Collection entries
──────────
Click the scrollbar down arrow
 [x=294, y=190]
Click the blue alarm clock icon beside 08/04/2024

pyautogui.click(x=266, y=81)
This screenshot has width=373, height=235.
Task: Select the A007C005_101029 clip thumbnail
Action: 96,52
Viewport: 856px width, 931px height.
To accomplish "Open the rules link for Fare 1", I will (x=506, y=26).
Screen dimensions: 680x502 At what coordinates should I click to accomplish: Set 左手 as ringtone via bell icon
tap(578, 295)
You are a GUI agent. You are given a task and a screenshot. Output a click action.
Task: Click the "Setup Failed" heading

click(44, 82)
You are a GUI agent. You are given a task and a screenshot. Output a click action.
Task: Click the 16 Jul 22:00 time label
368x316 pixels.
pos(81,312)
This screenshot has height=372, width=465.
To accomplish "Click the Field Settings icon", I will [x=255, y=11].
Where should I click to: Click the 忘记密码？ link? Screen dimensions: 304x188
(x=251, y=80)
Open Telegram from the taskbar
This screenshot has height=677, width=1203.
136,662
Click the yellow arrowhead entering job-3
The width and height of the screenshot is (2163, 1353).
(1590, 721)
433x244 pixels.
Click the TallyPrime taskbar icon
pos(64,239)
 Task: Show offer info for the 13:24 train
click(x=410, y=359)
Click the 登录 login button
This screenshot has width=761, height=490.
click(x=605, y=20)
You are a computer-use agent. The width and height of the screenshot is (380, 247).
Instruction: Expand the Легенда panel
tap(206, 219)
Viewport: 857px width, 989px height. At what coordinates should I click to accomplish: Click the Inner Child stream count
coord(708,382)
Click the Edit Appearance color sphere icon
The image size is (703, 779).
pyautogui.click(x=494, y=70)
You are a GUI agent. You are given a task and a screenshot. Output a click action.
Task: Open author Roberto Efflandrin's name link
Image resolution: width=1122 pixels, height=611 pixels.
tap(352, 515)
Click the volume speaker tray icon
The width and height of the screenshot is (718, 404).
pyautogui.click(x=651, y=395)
──────────
> Exercise prompt
Make an exact copy of all the lines above.

> Your response
Click the scrollbar down arrow
 [x=294, y=190]
Click the blue alarm clock icon beside 08/04/2024

pyautogui.click(x=266, y=81)
This screenshot has width=373, height=235.
Task: Select the A007C005_101029 clip thumbnail
Action: 96,52
Viewport: 856px width, 931px height.
To accomplish "Open the rules link for Fare 1", I will (x=506, y=26).
Screen dimensions: 680x502 At what coordinates should I click to accomplish: Set 左手 as ringtone via bell icon
tap(578, 295)
You are a GUI agent. You are given a task and a screenshot. Output a click action.
Task: Click the "Setup Failed" heading

click(44, 82)
You are a GUI agent. You are given a task and a screenshot. Output a click action.
Task: Click the 16 Jul 22:00 time label
368x316 pixels.
pos(81,312)
This screenshot has height=372, width=465.
To accomplish "Click the Field Settings icon", I will [x=255, y=11].
Where should I click to: Click the 忘记密码？ link? Screen dimensions: 304x188
(x=251, y=80)
Open Telegram from the taskbar
This screenshot has height=677, width=1203.
136,662
Click the yellow arrowhead entering job-3
The width and height of the screenshot is (2163, 1353).
(1590, 721)
433x244 pixels.
Click the TallyPrime taskbar icon
pos(64,239)
 Task: Show offer info for the 13:24 train
click(x=410, y=359)
Click the 登录 login button
This screenshot has width=761, height=490.
click(x=605, y=20)
You are a computer-use agent. The width and height of the screenshot is (380, 247).
Instruction: Expand the Легенда panel
tap(206, 219)
Viewport: 857px width, 989px height. At what coordinates should I click to accomplish: Click the Inner Child stream count
coord(708,382)
Click the Edit Appearance color sphere icon
The image size is (703, 779).
pyautogui.click(x=494, y=70)
You are a GUI agent. You are given a task and a screenshot. Output a click action.
Task: Open author Roberto Efflandrin's name link
Image resolution: width=1122 pixels, height=611 pixels.
tap(352, 515)
Click the volume speaker tray icon
The width and height of the screenshot is (718, 404).
pyautogui.click(x=651, y=395)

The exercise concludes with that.